Fi(c)ktionen vor Schwarz-Rot-Gold: Eine Vloggerin auf Deutschlandreise verteilt Blowjobs an fremde Männer und führt Interviews mit frustrierten Frauen. Der Geschmack von Leben versteht sich als anti-bürgerliche Ode an die Freiheit, kommt aber ziemlich reaktionär daher.

Die exhibitionistische Dauergrinserin Nikki ist auf der Suche nach Geschichten. Dafür fährt sie mit ihrem Landrover durch die deutsche Provinz und trifft auf Menschen, die ihr erzählen, wonach das Leben für sie so schmeckt. Für die Frauen, die ihr begegnen, meist nach sexueller Frustration, Schuldgefühlen und Einsamkeit. Über diese traurigen Themen kann Nikki nur voller Unverständnis lachen. Ihr Rat: Begegnet dem Leben doch mit Freude und Lust. Darin liege das eigentliche Geheimnis von Freiheit. Und die ist für Nikki eng mit Sperma verbunden. So zeigt sie in ihrem Video-Blog, der sich laut seiner Macherin mit dem beschäftigt, „was die Leute auf der Straße so bewegt“, wie sie begeistert Blowjobs an fremde Männer verteilt. Neben dieser Leidenschaft verkündet sie am laufenden Band ihre Lebensphilosophie, in der die Affirmation der Lust die Lösung für alle metaphysischen Probleme ist. Und das meist in Reimen.

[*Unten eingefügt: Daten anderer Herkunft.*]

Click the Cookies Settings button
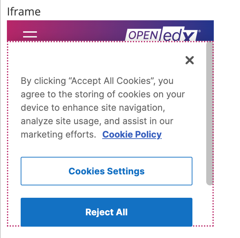240x238 pixels. (x=107, y=171)
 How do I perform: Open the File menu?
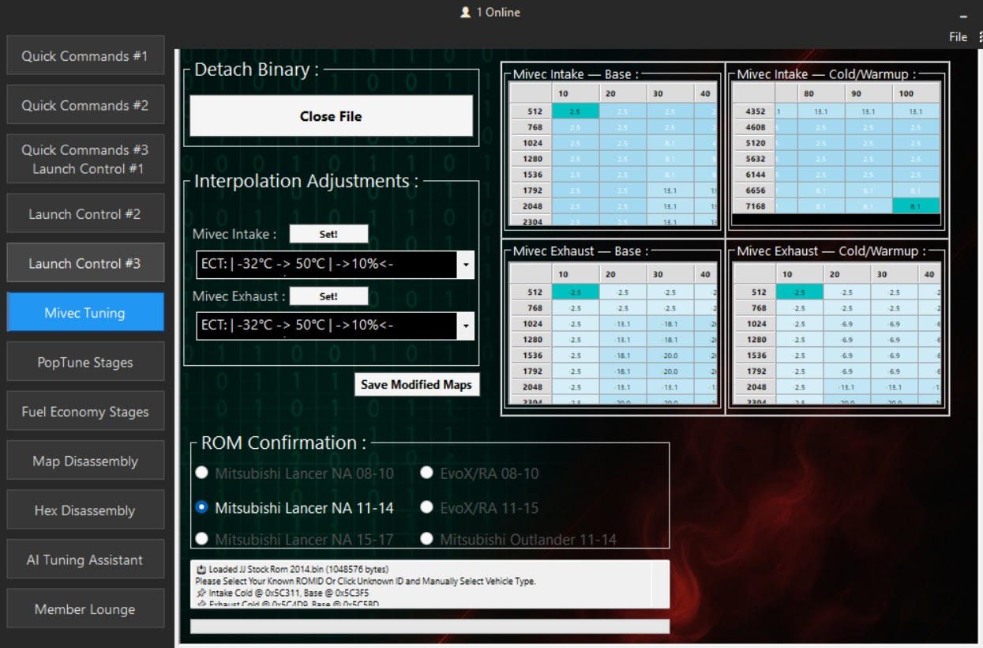pos(958,37)
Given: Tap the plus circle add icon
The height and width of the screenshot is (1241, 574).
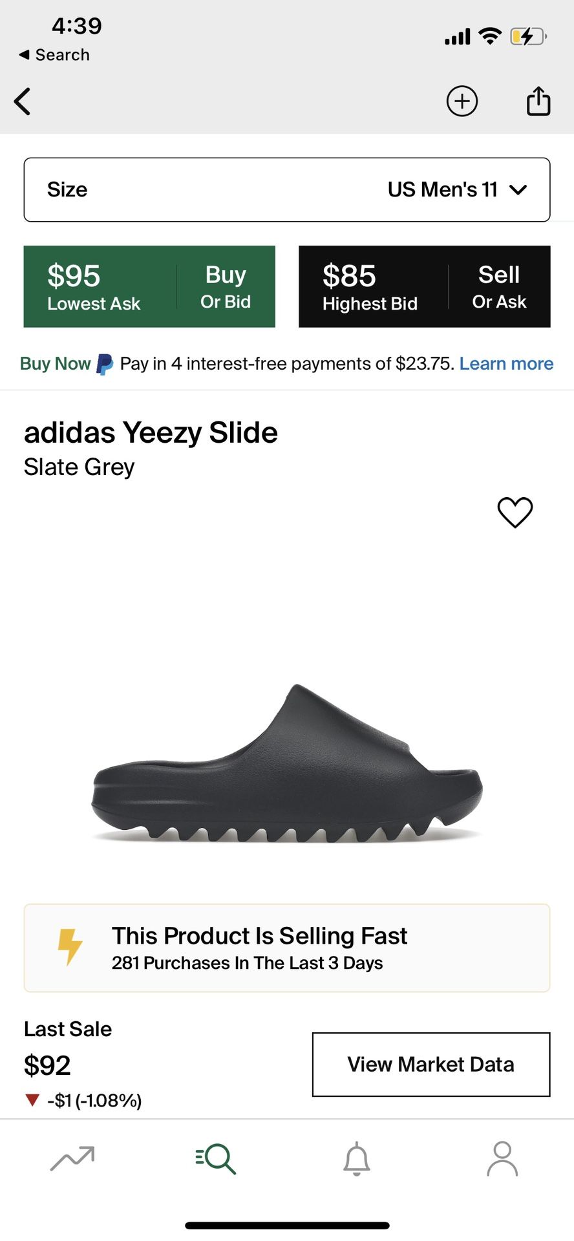Looking at the screenshot, I should (x=462, y=101).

Affirmation von Machtstrukturen

Nikkis Haltung spiegelt sich im Gestus des gesamten Filmes wider. Was sich als anti-bürgerliche Ode an die Freiheit verstehen möchte, kommt letztlich ziemlich reaktionär daher. In einer heiter-trashigen Mischung aus Porno, Doku und Musical schafft Der Geschmack von Leben ein krudes Bild von Sexualität – und nebenbei versucht der in Gemeinschaftsarbeit entstandene Film der „wtp international“ unter der Leitung von Roland Reber, Antworten auf existenzielle Fragen zu finden. Doch was wir hauptsächlich zu hören und sehen bekommen, sind halbnackte Frauen, die im männlichen Samenerguss die einzige Befriedigung ihrer Lust erkennen, und singende nackte Männer, die sich darüber besonders freuen. Und immer wieder Nikki, die, manisch lachend und genüsslich aus einem Glas in Penisform schlürfend, vor laufender Kamera ihre sexuelle Bereitschaft durch ihr permanentes Nacktsein zum Besten gibt.

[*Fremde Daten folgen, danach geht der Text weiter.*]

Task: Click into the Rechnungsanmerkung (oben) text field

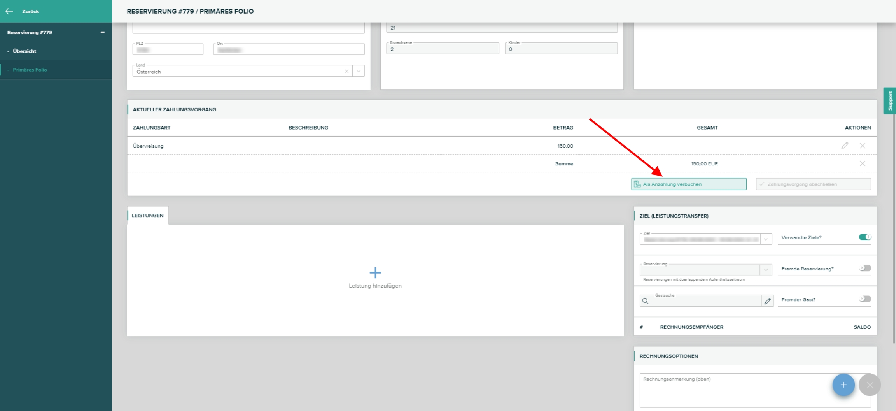Action: (x=735, y=390)
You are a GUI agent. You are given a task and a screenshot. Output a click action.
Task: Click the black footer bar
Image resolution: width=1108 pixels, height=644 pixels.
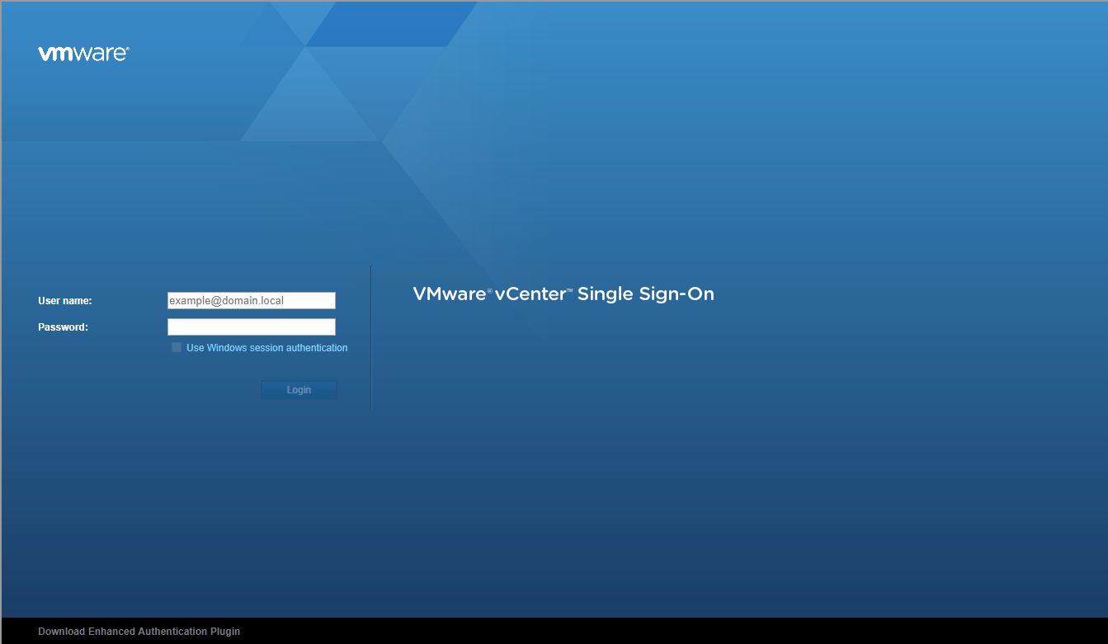pos(660,631)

Häufig werden die Szenen dadurch eingeleitet, dass wir erst durch die Kameras selbst schauen. Mit dieser Doppelung der Bilder und selbstreflexiven Kommentaren bemüht sich der Film um eine Metaebene. Doch auch damit lässt sich nicht verbergen, dass die Quintessenz von „Nikkis Vlog“ reine Misogynie ist. Vom Internet als Ort mit auch emanzipatorischem Potenzial ist nichts zu sehen, es erscheint hier schlicht als Plattform fanatischer Sex-Propagandisten. Dabei wird auf verstörende Weise die Affirmation von Machtstrukturen mit sexueller Selbstbestimmung verwechselt. Amateurhafte Animationen und skurrile Sketche zeichnen in auffällig unzeitgemäßer Manier plakative Figuren und deren Sehnsüchte. Und ab und zu fliegen Smartphones vor dem Hintergrund der Deutschlandfahne.

Vergewaltigungsfantasien eines Pimmelfürsten

Herzstück von Nikkis Vlog ist eine Rubrik namens „Die Fi(c)ktion des Monats“, in denen sich der Film neben der großen Sinnfrage vor allem für die Körper seiner Protagonistinnen interessiert. In schrägen Video-Clips bekommen wir neben Sex-im-Wald-Szenen und SM-Sehnsüchten einer singenden, sich auf dem Boden rekelnden jungen Frau auch die Diskriminierung einer anderen Frau aufgrund ihres Alters und Vergewaltigungsfantasien eines selbsternannten „Pimmelfürsten“ zu sehen. Das Nacktsein der Männer scheint lediglich komödiantisches Mittel zu sein. Dafür sind, wenn Figuren einmal länger zu Wort kommen, sie es, die über die „tiefgründigen“ Themen schwadronieren. Unter anderem gibt es einen größenwahnsinnigen Alten, der sich lang und breit über die Sinnlosigkeit deutscher Gesetze auslässt. Dass die gewollt unsympathischste Figur des Filmes im Rollstuhl sitzt und eine Davidstern-Kette trägt, lässt auch die vielleicht witzig gemeinten Hinweise darauf, dass wir uns in Deutschland befinden, in ein sehr schlechtes Licht rücken. Ein eifersüchtiger Jesus und ein Heidenröslein spielender Engel schließlich umrahmen die Handlung und sollen die losen Gedanken der Figuren zu Religion und Moral visualisieren.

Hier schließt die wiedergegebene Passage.